◆ **Your goal**: Please return the data below word for word, from its first line through the line containing "click(x=198, y=689)", both included.

◆ **Input**:
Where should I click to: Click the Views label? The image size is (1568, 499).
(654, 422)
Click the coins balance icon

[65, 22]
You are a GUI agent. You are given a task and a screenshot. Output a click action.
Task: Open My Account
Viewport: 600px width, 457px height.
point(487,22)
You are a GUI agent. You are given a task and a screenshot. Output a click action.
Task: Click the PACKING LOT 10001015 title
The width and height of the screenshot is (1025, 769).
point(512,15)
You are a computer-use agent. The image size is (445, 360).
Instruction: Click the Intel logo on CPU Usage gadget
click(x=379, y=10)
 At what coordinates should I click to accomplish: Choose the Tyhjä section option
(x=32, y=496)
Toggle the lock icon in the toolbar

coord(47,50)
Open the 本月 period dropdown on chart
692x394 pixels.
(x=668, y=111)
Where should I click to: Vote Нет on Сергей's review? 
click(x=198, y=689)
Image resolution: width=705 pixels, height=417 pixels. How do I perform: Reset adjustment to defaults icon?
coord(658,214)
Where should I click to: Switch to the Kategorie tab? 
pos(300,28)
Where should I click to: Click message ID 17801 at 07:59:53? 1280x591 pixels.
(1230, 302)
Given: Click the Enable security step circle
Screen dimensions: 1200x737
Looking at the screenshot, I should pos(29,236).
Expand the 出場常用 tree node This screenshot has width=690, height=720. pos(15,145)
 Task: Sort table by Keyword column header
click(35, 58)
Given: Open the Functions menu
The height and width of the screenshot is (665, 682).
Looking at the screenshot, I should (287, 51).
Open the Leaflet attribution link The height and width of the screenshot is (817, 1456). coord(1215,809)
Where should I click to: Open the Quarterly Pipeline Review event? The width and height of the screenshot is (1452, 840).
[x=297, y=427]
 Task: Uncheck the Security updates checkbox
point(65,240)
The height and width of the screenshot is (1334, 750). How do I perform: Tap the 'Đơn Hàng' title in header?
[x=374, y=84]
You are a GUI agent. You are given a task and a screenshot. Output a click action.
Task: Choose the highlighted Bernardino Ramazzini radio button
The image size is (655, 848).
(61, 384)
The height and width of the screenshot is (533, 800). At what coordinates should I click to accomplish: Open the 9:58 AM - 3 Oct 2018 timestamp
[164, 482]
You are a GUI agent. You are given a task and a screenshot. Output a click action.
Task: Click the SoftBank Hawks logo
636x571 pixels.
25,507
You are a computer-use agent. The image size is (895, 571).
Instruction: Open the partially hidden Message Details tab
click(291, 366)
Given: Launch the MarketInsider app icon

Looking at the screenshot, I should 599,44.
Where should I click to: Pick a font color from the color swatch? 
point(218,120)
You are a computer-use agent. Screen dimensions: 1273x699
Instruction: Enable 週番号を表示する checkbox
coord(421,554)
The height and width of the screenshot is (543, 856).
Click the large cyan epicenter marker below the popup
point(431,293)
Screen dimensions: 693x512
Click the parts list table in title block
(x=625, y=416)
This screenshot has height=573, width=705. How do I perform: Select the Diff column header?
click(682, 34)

◆ **Final answer**:
Where should I click to: Click the Views label? The image size is (1568, 499).
(654, 422)
Click the coins balance icon

[65, 22]
You are a GUI agent. You are given a task and a screenshot. Output a click action.
Task: Open My Account
Viewport: 600px width, 457px height.
point(487,22)
You are a GUI agent. You are given a task and a screenshot. Output a click action.
Task: Click the PACKING LOT 10001015 title
The width and height of the screenshot is (1025, 769).
point(512,15)
You are a computer-use agent. The image size is (445, 360).
Instruction: Click the Intel logo on CPU Usage gadget
click(x=379, y=10)
 At what coordinates should I click to accomplish: Choose the Tyhjä section option
(x=32, y=496)
Toggle the lock icon in the toolbar

coord(47,50)
Open the 本月 period dropdown on chart
692x394 pixels.
(x=668, y=111)
Where should I click to: Vote Нет on Сергей's review? 
click(x=198, y=689)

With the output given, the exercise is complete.